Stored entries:
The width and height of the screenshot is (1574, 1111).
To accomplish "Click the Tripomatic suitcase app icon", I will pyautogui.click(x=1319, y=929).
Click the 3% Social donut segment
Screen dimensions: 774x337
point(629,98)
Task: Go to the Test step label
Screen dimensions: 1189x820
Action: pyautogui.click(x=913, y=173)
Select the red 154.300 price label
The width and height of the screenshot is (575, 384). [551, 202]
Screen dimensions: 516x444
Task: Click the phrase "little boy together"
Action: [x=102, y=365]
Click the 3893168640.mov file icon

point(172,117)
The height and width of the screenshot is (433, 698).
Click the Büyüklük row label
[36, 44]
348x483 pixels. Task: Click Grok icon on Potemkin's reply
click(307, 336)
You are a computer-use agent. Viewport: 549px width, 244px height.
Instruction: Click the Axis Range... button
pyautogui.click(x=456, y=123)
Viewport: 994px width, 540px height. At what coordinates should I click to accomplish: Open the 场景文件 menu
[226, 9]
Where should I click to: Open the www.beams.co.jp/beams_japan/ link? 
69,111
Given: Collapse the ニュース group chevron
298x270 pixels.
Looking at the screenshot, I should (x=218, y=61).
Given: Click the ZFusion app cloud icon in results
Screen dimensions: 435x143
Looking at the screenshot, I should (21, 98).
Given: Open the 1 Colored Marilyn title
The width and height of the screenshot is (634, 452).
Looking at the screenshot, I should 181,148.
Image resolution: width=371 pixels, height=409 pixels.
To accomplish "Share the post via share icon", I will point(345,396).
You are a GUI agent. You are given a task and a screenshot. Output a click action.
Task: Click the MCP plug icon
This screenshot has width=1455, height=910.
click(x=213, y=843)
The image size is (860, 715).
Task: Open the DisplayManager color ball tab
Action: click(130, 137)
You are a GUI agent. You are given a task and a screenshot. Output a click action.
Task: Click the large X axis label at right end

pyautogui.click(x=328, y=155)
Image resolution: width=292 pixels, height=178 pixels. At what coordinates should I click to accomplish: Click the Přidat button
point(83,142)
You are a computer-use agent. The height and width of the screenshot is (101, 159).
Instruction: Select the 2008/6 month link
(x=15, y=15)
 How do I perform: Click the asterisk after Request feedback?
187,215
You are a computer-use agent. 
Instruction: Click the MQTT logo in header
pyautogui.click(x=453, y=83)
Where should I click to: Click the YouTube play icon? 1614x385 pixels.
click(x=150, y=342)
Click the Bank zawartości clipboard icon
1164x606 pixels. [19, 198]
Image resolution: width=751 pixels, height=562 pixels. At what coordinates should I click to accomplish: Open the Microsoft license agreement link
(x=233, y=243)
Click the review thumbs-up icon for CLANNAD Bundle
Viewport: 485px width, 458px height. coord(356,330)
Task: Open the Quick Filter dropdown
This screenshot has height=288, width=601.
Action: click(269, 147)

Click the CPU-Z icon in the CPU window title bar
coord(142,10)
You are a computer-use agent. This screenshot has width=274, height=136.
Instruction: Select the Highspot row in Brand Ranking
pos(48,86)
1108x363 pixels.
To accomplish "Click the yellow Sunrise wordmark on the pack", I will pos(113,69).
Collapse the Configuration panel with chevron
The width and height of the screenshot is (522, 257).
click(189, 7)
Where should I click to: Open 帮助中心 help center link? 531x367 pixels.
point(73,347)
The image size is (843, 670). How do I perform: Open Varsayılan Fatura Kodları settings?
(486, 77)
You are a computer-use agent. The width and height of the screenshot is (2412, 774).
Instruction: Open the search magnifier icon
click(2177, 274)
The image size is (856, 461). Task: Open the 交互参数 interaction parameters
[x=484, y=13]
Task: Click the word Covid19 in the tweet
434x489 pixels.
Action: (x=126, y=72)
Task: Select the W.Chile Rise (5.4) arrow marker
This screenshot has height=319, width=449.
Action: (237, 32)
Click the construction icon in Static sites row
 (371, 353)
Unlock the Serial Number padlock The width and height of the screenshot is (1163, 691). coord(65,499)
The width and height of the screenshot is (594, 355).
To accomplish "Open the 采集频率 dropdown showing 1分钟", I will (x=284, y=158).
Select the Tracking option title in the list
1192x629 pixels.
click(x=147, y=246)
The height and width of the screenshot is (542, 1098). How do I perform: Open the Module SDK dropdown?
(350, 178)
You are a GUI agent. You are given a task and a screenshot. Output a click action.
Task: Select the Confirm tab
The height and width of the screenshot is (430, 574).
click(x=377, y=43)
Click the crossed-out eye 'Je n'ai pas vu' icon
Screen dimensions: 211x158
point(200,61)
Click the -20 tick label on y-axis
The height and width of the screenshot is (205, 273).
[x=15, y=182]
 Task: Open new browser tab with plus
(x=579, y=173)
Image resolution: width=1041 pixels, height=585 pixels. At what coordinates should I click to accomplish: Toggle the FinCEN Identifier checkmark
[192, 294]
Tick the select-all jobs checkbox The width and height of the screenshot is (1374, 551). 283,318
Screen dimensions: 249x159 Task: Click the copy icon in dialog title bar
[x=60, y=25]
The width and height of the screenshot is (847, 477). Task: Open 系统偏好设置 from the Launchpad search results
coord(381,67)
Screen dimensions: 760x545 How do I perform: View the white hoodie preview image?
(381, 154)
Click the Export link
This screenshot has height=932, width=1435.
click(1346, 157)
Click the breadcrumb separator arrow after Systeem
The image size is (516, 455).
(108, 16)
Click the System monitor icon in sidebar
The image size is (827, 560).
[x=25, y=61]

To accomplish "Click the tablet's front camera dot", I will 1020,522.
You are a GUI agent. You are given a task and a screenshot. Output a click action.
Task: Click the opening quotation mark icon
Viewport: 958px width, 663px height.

The task: Word for word, return the lines from the one holding "Click the construction" through the end of the entries above.

Answer for this exercise:
Click the construction icon in Static sites row
 (371, 353)
Unlock the Serial Number padlock The width and height of the screenshot is (1163, 691). coord(65,499)
The width and height of the screenshot is (594, 355).
To accomplish "Open the 采集频率 dropdown showing 1分钟", I will (x=284, y=158).
Select the Tracking option title in the list
1192x629 pixels.
click(x=147, y=246)
The height and width of the screenshot is (542, 1098). How do I perform: Open the Module SDK dropdown?
(350, 178)
You are a GUI agent. You are given a task and a screenshot. Output a click action.
Task: Select the Confirm tab
The height and width of the screenshot is (430, 574).
click(x=377, y=43)
Click the crossed-out eye 'Je n'ai pas vu' icon
Screen dimensions: 211x158
point(200,61)
Click the -20 tick label on y-axis
The height and width of the screenshot is (205, 273).
[x=15, y=182]
 Task: Open new browser tab with plus
(x=579, y=173)
Image resolution: width=1041 pixels, height=585 pixels. At what coordinates should I click to accomplish: Toggle the FinCEN Identifier checkmark
[192, 294]
Tick the select-all jobs checkbox The width and height of the screenshot is (1374, 551). 283,318
Screen dimensions: 249x159 Task: Click the copy icon in dialog title bar
[x=60, y=25]
The width and height of the screenshot is (847, 477). Task: Open 系统偏好设置 from the Launchpad search results
coord(381,67)
Screen dimensions: 760x545 How do I perform: View the white hoodie preview image?
(381, 154)
Click the Export link
This screenshot has height=932, width=1435.
click(1346, 157)
Click the breadcrumb separator arrow after Systeem
The image size is (516, 455).
(108, 16)
Click the System monitor icon in sidebar
The image size is (827, 560).
[x=25, y=61]

To accomplish "Click the tablet's front camera dot", I will 1020,522.
You are a GUI agent. You are given a task and a screenshot. Output a click action.
Task: Click the opening quotation mark icon
Viewport: 958px width, 663px height.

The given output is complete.